I think that several commercially available phase-shifting attachments do
this via a combination of polarization-control optics and phase shifting
either only the test beam or only the reference beam.
Scott Milligan
-----Original Message-----
From: atm-bounces@atmlist.net [mailto:atm-bounces@atmlist.net] On Behalf Of
Dale Eason
Sent: Saturday, September 01, 2007 4:46 PM
To: atm@atmlist.net
Subject: Re: [ATM] Fwd: [Fwd: [atm_free] Effect of pH on polishing
fusedsilicawas Re. Session 24...]
Scott,
I have now imaged about 8 mirror in phase contrast.
While I don't know the absolute values I do have a good range of relative
surface roughness including three mirrors that show very little roughness in
phase contrast. I also have high resolution Foucault images of the many of
them.
Two of the smoothest are Carl Zambuto's and Mike Lockwoods's.
I have just imaged a mirror of unknown origin that may be the smoothest of
all. Too bad I know nothing else about it nor does the owner.
If there is interest I will provide a gallery in the Interferometry Wiki
where I already have examples.
http://starryridge.com/mediawiki-1.9.1/index.php?
title=Phase_Contrast
My current phase contrast setup has been simplified by the use of a super
bright LED in place of the projector. My slit is the same as I use for
Foucault imaging. The above site shows how to make a phase plate using a
candle. My camera is a Nikon Digital D40 and exposures of 20 seconds are
taken in a dark room.
Dale Eason
--- Scott Milligan <starzkey@charter.net> wrote:
> Interesting stuff here, guys; thanks for posting the link to the
> Applied Optics paper. Does anyone here have a low-cost way to monitor
> surface micro-roughness in a quasi-quantitative way? My own thoughts
> on this
> subject:
>
> 1. you have a friend that has access to an AFM or optical
> profilometer.
> 2. you implement some form of the Zernike phase-contrast method, and
> benchmark the patterns against some known reference standard.

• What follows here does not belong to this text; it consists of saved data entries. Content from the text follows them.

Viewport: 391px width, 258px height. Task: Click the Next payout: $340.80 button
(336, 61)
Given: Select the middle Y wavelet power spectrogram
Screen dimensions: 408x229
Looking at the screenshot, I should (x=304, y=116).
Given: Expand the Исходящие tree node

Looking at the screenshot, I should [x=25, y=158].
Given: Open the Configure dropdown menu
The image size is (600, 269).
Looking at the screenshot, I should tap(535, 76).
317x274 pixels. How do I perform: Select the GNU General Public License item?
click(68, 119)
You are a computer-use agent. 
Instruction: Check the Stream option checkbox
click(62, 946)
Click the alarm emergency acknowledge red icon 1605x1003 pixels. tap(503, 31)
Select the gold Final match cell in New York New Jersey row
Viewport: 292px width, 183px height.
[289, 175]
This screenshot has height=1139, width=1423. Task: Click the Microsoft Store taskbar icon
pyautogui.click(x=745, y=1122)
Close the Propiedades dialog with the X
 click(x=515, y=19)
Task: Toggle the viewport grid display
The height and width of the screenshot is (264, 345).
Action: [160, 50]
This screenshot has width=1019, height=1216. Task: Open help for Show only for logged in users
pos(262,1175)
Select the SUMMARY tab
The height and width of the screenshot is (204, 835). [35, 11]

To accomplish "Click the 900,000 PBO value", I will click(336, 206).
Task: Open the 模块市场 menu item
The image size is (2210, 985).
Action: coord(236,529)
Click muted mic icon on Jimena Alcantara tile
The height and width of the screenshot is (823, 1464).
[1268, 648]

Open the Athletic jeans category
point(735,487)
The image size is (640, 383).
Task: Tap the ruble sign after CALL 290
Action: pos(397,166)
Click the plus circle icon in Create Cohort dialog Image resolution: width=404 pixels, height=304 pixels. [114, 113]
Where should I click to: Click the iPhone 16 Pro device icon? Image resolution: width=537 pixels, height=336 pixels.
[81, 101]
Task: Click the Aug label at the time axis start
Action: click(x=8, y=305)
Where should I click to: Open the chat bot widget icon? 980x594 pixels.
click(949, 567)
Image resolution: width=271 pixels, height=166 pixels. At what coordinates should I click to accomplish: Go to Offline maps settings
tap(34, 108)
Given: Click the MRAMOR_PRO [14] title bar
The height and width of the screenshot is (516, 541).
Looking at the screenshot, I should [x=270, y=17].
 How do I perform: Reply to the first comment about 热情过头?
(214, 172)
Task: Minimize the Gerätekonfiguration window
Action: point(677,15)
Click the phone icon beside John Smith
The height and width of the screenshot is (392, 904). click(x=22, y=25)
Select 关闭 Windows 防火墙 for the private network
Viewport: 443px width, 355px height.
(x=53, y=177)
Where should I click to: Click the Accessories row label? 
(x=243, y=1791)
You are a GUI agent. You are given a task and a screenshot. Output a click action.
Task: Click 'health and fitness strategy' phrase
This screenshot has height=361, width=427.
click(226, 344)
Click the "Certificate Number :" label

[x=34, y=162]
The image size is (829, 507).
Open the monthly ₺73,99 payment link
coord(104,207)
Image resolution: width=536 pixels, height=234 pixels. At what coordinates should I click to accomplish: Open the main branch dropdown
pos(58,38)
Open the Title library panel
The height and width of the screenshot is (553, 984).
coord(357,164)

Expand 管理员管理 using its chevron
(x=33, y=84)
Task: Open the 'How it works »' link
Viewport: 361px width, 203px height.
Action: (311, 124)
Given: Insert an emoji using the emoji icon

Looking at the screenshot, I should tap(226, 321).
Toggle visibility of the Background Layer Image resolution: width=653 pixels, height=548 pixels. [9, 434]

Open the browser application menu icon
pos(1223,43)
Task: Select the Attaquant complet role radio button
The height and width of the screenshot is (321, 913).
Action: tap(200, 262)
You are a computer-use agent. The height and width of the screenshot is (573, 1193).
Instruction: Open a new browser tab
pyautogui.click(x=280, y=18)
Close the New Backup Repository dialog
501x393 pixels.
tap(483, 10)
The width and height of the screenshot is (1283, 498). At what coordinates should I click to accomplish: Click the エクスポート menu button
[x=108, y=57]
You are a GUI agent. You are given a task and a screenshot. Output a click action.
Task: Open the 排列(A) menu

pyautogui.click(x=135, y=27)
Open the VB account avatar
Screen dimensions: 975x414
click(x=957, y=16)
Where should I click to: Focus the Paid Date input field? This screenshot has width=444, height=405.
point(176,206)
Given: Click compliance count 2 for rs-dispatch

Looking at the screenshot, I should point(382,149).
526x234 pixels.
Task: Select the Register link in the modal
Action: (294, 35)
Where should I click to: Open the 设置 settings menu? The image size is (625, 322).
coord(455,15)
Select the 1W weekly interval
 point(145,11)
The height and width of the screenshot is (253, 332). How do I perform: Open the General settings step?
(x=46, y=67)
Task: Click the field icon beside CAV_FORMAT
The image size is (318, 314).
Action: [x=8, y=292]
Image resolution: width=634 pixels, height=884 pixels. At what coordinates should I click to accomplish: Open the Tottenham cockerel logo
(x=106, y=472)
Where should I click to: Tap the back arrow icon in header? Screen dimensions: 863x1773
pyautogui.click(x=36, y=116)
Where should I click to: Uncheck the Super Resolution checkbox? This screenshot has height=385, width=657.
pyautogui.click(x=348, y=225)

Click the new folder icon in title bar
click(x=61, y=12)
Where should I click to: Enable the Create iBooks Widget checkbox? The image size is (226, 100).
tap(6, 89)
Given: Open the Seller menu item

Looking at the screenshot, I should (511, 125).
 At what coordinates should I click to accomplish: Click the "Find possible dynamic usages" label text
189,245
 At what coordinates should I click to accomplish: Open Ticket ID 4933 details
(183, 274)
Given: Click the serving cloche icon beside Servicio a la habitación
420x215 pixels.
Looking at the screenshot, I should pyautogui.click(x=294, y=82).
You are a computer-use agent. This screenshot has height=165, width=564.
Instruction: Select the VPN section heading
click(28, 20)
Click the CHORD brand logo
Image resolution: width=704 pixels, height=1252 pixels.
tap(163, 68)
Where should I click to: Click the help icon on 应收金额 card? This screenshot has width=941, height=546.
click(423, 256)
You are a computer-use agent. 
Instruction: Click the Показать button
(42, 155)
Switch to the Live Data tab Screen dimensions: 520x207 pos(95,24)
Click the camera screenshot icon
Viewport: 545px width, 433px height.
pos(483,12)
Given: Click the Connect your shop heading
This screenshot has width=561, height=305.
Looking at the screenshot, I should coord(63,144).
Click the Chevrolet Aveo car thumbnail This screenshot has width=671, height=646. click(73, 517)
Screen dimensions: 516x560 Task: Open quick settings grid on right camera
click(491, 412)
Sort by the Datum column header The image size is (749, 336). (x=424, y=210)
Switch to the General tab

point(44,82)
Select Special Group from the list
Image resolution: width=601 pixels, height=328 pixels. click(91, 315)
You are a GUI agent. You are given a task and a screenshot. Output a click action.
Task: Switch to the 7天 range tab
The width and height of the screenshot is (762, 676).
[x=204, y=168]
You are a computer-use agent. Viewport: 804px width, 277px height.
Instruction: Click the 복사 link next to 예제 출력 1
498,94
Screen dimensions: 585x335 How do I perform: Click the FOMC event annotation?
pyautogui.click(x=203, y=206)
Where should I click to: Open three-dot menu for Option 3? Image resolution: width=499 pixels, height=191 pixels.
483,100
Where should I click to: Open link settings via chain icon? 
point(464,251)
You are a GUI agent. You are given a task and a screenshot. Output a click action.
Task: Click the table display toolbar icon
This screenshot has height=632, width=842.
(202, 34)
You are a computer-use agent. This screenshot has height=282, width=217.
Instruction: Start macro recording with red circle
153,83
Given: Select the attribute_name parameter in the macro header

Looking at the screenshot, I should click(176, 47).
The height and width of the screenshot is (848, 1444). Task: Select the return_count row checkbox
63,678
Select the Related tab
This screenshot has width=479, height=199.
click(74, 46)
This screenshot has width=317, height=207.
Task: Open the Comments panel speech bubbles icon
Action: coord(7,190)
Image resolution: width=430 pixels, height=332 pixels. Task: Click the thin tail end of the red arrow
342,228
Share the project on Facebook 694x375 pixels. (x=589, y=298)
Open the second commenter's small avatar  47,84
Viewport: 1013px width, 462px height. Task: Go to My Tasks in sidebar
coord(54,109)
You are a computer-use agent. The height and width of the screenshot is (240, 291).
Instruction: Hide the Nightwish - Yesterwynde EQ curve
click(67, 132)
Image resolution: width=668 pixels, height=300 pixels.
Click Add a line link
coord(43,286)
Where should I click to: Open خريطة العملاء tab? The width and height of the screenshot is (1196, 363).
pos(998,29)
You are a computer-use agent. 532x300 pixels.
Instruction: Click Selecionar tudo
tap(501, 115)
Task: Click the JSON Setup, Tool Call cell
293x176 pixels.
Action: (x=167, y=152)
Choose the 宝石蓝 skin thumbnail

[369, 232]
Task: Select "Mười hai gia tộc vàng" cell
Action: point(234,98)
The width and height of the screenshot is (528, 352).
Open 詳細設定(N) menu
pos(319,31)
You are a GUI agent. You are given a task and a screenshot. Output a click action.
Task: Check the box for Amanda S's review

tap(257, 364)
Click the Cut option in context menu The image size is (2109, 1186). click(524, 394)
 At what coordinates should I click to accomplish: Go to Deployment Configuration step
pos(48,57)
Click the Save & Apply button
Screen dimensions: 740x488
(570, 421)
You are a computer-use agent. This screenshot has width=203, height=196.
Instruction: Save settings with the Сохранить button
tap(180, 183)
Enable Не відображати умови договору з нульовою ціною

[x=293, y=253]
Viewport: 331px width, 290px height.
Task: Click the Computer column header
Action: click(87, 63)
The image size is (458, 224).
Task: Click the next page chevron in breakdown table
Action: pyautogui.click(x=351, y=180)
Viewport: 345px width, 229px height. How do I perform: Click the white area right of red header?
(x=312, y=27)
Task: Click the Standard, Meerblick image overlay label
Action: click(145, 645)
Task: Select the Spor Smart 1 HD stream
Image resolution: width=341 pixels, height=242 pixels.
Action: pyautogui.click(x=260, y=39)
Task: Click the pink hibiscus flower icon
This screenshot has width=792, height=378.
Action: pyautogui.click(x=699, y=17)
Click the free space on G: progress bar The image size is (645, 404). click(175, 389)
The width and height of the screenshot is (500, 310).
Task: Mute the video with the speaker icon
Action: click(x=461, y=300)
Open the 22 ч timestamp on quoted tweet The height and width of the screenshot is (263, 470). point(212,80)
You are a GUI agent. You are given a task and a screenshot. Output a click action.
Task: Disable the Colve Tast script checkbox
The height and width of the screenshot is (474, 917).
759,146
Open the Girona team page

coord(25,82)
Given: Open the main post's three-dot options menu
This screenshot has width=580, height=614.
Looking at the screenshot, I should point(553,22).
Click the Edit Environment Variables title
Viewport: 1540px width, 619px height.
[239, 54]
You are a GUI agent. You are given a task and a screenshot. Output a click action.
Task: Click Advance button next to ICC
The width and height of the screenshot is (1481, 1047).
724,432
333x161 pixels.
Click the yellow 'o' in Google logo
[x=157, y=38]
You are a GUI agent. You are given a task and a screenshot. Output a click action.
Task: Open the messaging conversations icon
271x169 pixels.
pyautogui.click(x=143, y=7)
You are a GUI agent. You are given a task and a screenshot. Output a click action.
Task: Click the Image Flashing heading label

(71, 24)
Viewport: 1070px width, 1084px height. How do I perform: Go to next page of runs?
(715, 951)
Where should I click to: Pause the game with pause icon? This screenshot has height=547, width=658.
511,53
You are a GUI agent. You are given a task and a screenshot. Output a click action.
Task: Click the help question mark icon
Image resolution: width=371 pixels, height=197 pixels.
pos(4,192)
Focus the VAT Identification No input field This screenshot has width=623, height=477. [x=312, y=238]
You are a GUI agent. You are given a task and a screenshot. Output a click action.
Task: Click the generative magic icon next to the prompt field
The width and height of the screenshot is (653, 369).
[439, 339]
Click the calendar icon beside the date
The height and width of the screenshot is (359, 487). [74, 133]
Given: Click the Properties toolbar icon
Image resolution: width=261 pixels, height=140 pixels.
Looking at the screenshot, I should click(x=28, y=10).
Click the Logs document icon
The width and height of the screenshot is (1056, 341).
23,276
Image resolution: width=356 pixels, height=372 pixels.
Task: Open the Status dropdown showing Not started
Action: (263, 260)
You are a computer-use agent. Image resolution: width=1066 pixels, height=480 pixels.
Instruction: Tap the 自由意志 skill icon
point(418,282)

> 3. you obtain a short-wave laser (wavelength < 450 nm), focus the
> output through a spatial filter to clean up the speckle, place the
> filtered output focal point approximately at the focal point of
> whatever mirror you are interested in, and in a dark room, observed
> the expanded,r eflected bean projected onto a white, matte background
> (white painted wall for instance).
> Rougher mirrors will show more distinct speckle pattern in the far
> field (try it, it really works if you can find all of the pieces).
>
>
>
> Scott Milligan
>
>
>
> -----Original Message-----
> From: atm-bounces@atmlist.net
> [mailto:atm-bounces@atmlist.net] On Behalf Of Guy Brandenburg
> Sent: Thursday, August 30, 2007 10:04 PM
> To: atm@atmlist.net
> Subject: [ATM] Fwd: [Fwd: [atm_free] Effect of pH on polishing fused
> silicawas Re. Session 24...]
>
> Interesting comments on pH levels and polishing with
> CeO2
>
> Alan Bromborsky <brombo@comcast.net> wrote: Date:
> Thu, 30 Aug 2007 17:37:14
> -0400
> From: Alan Bromborsky <brombo@comcast.net>
> To: Guy Brandenburg <gfbrandenburg@yahoo.com>
> Subject: [Fwd: [atm_free] Effect of pH on polishing fused silica was
> Re.
> Session 24...]
>
>
> To: atm_free@yahoogroups.com
> From: "Mark Cowan" <toolontop@yahoo.com>
> Date: Thu, 30 Aug 2007 19:47:54 -0000
> Subject: [atm_free] Effect of pH on polishing fused silica was Re.
> Session 24...
>
> I was looking through the paper I cited
> in the last post and noted the following about hydration layers and
> silicate
> redeposition:
>
> Buffering the CeO2 slurry to pH 4 increased the drag greatly, but
> according to the paper and the assorted micrographic and AFM imagery
> the resulting surface is much smoother - /because/ (they
> say) the redeposition
> from the slurry is greatly reduced. Thus the polishing action is
> surface removal primarily. They also say the lap lasts much longer
> because the "ceria particles are suspended in the slurry rather than
> embedded in the lap." The lack of the redeposited layer means that
> the final surface is made from the pure substrate, and so might bond
> to the coating better, improving coating life.
>
> Perhaps you need to start with a fresh lap for this experiment. I
> plan to test some of this with the robotic figuring machine, which is
> much more capable than I am of maintaining constant lap speed against
> high resistance.
>
> Best,
> Mark
>
> > Here's an interesting experiment that demonstrates that.
> >
> > H. Highstone set me a copy of an Applied Optics paper from '92 (pp
> > 7164-7172, Vol 31, no 34) that explored the use of various agents >
> (CeO2, ZrO2, Al2O3, Y2O3, YF3) on fused silica at varying pH ratios.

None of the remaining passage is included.